Work task:
Count how many lines in the data hold "Select". Only the number.

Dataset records
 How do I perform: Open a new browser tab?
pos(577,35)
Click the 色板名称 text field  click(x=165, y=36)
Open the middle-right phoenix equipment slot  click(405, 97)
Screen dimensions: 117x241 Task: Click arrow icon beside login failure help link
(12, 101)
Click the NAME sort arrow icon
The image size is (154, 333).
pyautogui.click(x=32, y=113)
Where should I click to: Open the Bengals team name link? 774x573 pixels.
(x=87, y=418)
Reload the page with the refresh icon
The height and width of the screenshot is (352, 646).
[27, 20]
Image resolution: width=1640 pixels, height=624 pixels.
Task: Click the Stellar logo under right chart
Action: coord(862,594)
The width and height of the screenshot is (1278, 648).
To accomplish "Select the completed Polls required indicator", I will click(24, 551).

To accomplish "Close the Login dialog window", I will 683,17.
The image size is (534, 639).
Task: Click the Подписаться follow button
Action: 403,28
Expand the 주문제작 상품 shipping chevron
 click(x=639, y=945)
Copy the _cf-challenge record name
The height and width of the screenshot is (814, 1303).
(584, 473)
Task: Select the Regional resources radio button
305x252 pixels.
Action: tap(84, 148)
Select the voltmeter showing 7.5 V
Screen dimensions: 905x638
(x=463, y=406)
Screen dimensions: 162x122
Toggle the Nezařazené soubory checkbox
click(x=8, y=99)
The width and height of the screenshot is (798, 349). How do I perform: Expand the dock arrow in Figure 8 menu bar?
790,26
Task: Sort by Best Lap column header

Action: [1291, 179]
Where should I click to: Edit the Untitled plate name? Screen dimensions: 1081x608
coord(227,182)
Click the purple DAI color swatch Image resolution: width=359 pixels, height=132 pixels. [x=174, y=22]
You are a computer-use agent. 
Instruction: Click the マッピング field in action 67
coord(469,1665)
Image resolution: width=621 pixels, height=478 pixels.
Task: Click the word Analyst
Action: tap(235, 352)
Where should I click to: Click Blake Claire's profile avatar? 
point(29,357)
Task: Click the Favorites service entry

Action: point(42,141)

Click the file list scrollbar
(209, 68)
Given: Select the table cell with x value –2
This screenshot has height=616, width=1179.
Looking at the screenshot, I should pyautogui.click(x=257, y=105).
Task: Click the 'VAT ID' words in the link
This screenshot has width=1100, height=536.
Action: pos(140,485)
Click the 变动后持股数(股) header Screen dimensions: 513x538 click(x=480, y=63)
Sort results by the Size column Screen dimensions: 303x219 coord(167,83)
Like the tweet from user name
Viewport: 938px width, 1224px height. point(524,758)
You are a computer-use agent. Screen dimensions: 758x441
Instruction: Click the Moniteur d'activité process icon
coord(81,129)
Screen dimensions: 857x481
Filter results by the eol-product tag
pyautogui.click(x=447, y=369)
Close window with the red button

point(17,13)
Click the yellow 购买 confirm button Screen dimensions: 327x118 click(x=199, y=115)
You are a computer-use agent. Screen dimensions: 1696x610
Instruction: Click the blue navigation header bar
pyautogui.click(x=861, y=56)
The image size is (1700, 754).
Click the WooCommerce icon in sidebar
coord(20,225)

Response:
4